“It is a pretty story,” he said musingly. “There is not time to tell it now as it should be told—but, in a word, this woman, after she left Ribaut, secured a place with a pastry-cook named Durand, in the Rue Auxerois. He was wealthy and she seems to have conceived a passion for him. One morning his wife was found dead in bed. He welcomed the release, perhaps, but he did not look twice at Madame Basarge. Instead, he married again, this time a pretty girl from Orleans, which had been his home. One day, the pastry-shop did not open. The neighbors became alarmed and burst in the door. They found Durand and his wife in bed. They had been dead for hours, and their purple flesh proved they had been poisoned. Madame Basarge was missing. So was Durand’s little daughter. We found out afterwards that the woman had learned her infamous art from one of the disciples of the Widow Montvoisin.”
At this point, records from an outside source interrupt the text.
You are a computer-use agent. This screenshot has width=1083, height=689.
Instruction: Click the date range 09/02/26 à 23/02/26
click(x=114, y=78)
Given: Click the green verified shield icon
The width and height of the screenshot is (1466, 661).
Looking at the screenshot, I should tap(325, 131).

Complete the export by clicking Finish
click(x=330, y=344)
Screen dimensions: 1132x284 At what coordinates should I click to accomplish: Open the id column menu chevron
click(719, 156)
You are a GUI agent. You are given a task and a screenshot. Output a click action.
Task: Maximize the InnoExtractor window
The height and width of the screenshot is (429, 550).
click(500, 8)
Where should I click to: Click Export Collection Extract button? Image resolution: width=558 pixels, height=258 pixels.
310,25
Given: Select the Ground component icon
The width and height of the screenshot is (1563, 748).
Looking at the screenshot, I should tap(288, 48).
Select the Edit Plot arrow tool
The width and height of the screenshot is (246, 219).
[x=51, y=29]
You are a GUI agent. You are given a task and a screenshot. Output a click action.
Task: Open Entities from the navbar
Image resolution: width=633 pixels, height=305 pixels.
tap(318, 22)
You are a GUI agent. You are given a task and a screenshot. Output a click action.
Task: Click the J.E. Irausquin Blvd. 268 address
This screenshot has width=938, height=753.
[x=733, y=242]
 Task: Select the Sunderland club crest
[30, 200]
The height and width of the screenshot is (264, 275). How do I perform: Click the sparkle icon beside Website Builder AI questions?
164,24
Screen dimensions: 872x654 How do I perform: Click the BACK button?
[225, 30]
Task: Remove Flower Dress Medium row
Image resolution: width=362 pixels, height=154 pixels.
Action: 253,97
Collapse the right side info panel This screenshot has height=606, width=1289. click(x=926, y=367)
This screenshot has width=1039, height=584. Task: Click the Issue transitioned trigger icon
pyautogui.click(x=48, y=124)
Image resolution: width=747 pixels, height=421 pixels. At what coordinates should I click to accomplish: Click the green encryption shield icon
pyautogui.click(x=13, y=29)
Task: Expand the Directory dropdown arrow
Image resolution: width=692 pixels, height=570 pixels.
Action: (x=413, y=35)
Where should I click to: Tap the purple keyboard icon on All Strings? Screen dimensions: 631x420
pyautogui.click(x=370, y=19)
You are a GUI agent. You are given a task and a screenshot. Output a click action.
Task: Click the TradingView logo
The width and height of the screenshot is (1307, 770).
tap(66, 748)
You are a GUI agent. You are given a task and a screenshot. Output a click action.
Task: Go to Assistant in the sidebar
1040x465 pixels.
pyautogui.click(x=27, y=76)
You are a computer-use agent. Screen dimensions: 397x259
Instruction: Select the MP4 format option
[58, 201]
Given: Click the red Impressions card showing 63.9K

He paused, and his face grew stern.

“You can conceive, Monsieur, how I searched for that woman. I had just come to the office. I felt personally responsible—my reputation seemed at stake. But we found not a trace of her. She descended into depths from which even the police recoiled. But I have waited. I knew that fate would deliver her to me. I am prepared.”

He turned to a case of papers at his side, and after a moment’s search, drew out one, opened it, and glanced over it.

“There was no question of her guilt,” he continued, after a moment, “and a decree of death was issued against her. I hold it here in my hand. There need be no further delay in its execution.”

He folded the paper again, and sat for a time, tapping it against the table.

“That woman is a genius,” he said, at last. “I admire her. She baffled us so completely. Your concierge told my men he had sent you to the Rue du Chevet, and we scoured the quarter from top to bottom, but could find no trace of you. It is not often my men fail, M. le Moyne, but how were they to suspect the existence of a cavern thirty feet underground? I must see it for myself, some day. And the girl—well, we found no trace of the girl, either, nor of Madame Basarge, nor of this gamine you say she had with her—they must have had another hiding-place.”

But my brain was busy with another problem.

“You said, M. le Comte,” I began, “that a daughter of the confectioner Durand was missing. Was she ever found?”

“She was never found. Ah, I see,” and he looked at me suddenly. “This gamine—how old was she?”